> **GIVEN REQUEST**
Retype all of the following material line for line, without changing a single word, number or symbol.

> **DATA SHOWN**
-*-

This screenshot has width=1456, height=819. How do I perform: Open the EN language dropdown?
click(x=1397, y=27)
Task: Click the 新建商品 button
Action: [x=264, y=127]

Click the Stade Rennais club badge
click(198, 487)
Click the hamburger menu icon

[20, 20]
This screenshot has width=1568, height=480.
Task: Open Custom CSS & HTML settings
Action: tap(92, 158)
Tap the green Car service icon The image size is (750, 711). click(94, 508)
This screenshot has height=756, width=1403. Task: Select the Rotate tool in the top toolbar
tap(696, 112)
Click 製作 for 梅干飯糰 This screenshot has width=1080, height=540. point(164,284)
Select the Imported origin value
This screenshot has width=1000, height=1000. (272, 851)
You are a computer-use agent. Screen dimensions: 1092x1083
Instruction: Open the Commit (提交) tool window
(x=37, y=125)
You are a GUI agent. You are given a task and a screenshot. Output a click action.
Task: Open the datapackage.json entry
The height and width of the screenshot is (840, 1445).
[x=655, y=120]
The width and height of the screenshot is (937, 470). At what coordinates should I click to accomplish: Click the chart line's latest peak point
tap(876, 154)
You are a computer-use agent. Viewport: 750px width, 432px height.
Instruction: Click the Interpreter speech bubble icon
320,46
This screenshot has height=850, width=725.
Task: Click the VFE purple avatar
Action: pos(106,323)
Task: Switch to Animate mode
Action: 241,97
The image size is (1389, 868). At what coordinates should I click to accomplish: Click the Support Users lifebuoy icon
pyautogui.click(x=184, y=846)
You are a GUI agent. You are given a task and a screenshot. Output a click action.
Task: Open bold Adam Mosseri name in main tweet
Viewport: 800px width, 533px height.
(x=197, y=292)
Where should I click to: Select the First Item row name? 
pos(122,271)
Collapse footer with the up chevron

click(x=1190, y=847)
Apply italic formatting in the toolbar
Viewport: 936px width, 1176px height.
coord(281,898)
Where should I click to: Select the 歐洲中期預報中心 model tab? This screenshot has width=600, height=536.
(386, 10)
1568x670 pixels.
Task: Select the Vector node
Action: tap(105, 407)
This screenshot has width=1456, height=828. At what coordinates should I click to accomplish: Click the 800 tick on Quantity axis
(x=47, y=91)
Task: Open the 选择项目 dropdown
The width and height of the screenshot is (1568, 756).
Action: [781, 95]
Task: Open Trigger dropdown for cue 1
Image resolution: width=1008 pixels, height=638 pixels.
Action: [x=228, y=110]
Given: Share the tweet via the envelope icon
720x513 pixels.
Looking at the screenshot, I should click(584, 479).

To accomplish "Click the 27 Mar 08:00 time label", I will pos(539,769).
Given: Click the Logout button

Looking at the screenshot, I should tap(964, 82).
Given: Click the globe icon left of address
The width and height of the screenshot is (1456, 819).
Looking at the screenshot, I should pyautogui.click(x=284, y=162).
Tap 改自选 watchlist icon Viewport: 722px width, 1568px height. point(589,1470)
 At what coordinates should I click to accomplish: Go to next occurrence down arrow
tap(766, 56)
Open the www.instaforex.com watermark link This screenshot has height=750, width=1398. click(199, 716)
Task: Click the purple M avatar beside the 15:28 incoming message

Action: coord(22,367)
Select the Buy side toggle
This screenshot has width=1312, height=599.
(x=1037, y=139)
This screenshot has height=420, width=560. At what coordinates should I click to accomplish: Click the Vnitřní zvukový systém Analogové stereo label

-*-

> **RIGHT ANSWER**
This screenshot has width=1456, height=819. How do I perform: Open the EN language dropdown?
click(x=1397, y=27)
Task: Click the 新建商品 button
Action: [x=264, y=127]

Click the Stade Rennais club badge
click(198, 487)
Click the hamburger menu icon

[20, 20]
This screenshot has width=1568, height=480.
Task: Open Custom CSS & HTML settings
Action: tap(92, 158)
Tap the green Car service icon The image size is (750, 711). click(94, 508)
This screenshot has height=756, width=1403. Task: Select the Rotate tool in the top toolbar
tap(696, 112)
Click 製作 for 梅干飯糰 This screenshot has width=1080, height=540. point(164,284)
Select the Imported origin value
This screenshot has width=1000, height=1000. (272, 851)
You are a computer-use agent. Screen dimensions: 1092x1083
Instruction: Open the Commit (提交) tool window
(x=37, y=125)
You are a GUI agent. You are given a task and a screenshot. Output a click action.
Task: Open the datapackage.json entry
The height and width of the screenshot is (840, 1445).
[x=655, y=120]
The width and height of the screenshot is (937, 470). At what coordinates should I click to accomplish: Click the chart line's latest peak point
tap(876, 154)
You are a computer-use agent. Viewport: 750px width, 432px height.
Instruction: Click the Interpreter speech bubble icon
320,46
This screenshot has height=850, width=725.
Task: Click the VFE purple avatar
Action: pos(106,323)
Task: Switch to Animate mode
Action: 241,97
The image size is (1389, 868). At what coordinates should I click to accomplish: Click the Support Users lifebuoy icon
pyautogui.click(x=184, y=846)
You are a GUI agent. You are given a task and a screenshot. Output a click action.
Task: Open bold Adam Mosseri name in main tweet
Viewport: 800px width, 533px height.
(x=197, y=292)
Where should I click to: Select the First Item row name? 
pos(122,271)
Collapse footer with the up chevron

click(x=1190, y=847)
Apply italic formatting in the toolbar
Viewport: 936px width, 1176px height.
coord(281,898)
Where should I click to: Select the 歐洲中期預報中心 model tab? This screenshot has width=600, height=536.
(386, 10)
1568x670 pixels.
Task: Select the Vector node
Action: tap(105, 407)
This screenshot has width=1456, height=828. At what coordinates should I click to accomplish: Click the 800 tick on Quantity axis
(x=47, y=91)
Task: Open the 选择项目 dropdown
The width and height of the screenshot is (1568, 756).
Action: [781, 95]
Task: Open Trigger dropdown for cue 1
Image resolution: width=1008 pixels, height=638 pixels.
Action: [x=228, y=110]
Given: Share the tweet via the envelope icon
720x513 pixels.
Looking at the screenshot, I should click(584, 479).

To accomplish "Click the 27 Mar 08:00 time label", I will pos(539,769).
Given: Click the Logout button

Looking at the screenshot, I should tap(964, 82).
Given: Click the globe icon left of address
The width and height of the screenshot is (1456, 819).
Looking at the screenshot, I should pyautogui.click(x=284, y=162).
Tap 改自选 watchlist icon Viewport: 722px width, 1568px height. point(589,1470)
 At what coordinates should I click to accomplish: Go to next occurrence down arrow
tap(766, 56)
Open the www.instaforex.com watermark link This screenshot has height=750, width=1398. click(199, 716)
Task: Click the purple M avatar beside the 15:28 incoming message

Action: coord(22,367)
Select the Buy side toggle
This screenshot has width=1312, height=599.
(x=1037, y=139)
This screenshot has height=420, width=560. At what coordinates should I click to accomplish: Click the Vnitřní zvukový systém Analogové stereo label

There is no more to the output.